----- Data records -----
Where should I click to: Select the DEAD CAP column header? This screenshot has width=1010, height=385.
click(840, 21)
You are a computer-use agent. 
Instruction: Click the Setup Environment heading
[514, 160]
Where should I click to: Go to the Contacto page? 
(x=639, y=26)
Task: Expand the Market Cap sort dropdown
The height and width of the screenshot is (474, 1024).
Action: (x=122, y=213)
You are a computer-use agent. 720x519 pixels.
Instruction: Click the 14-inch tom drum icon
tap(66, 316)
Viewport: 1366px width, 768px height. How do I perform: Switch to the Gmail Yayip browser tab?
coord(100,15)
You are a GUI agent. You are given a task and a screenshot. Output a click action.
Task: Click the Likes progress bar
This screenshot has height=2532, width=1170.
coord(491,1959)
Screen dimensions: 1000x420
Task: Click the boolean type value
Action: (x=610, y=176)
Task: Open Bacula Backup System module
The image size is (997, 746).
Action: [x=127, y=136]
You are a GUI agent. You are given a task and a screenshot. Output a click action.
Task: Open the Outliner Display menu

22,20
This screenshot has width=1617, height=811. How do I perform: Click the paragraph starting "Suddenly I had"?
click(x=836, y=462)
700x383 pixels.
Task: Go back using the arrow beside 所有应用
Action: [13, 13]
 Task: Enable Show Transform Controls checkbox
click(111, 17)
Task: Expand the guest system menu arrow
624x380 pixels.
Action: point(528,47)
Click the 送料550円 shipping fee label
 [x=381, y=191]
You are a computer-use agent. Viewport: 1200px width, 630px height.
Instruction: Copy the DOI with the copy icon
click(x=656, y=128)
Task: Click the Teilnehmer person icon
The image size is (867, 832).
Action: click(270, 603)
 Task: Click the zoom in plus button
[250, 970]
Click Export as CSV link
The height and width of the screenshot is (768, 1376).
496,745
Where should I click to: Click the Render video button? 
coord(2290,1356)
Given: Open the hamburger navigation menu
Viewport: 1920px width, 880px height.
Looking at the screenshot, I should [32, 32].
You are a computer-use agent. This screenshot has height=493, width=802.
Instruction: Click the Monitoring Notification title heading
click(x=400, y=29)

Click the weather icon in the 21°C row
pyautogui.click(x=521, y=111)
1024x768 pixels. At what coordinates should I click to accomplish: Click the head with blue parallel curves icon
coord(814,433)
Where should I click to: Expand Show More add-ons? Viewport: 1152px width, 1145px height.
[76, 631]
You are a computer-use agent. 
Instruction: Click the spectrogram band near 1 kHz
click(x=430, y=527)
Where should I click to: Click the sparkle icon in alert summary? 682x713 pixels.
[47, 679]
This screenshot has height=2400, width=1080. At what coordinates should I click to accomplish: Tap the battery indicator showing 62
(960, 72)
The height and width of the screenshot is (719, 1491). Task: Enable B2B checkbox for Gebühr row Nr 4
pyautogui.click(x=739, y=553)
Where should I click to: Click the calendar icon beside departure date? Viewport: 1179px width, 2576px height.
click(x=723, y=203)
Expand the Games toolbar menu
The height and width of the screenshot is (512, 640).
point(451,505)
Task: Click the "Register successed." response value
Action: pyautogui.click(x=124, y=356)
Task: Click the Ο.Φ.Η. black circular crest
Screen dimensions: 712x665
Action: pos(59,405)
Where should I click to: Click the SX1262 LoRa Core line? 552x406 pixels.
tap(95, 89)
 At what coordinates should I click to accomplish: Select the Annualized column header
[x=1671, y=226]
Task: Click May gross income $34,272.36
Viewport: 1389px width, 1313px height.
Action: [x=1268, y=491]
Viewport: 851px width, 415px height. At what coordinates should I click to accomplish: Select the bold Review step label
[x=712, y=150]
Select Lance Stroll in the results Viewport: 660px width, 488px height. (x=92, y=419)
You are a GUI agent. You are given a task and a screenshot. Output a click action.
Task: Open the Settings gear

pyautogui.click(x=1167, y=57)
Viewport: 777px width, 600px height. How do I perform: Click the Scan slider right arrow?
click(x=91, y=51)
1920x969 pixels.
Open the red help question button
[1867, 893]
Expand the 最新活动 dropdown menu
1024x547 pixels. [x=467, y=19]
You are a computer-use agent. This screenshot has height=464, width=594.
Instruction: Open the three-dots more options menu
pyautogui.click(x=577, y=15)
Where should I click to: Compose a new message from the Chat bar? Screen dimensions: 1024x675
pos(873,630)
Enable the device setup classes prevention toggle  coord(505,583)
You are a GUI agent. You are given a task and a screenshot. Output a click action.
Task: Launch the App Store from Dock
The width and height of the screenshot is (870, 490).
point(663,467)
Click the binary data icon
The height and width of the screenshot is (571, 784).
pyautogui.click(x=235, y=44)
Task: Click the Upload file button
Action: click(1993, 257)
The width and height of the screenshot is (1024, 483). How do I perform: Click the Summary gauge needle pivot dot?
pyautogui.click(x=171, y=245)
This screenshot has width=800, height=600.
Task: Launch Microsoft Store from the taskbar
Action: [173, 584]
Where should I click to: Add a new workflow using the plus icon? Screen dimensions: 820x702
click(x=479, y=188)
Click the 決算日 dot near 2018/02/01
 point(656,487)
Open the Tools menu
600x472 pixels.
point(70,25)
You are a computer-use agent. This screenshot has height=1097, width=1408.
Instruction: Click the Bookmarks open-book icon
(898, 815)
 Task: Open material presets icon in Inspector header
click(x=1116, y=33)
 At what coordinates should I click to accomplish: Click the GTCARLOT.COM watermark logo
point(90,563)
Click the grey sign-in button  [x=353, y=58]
-----
The result should be every line of the material that contains the word "computer", so copy those lines.

You are a computer-use agent. 
You are a computer-use agent. 720x519 pixels.
You are a computer-use agent. Viewport: 1200px width, 630px height.
You are a computer-use agent. This screenshot has height=493, width=802.
You are a computer-use agent. 
You are a computer-use agent. This screenshot has height=464, width=594.
You are a computer-use agent. This screenshot has height=1097, width=1408.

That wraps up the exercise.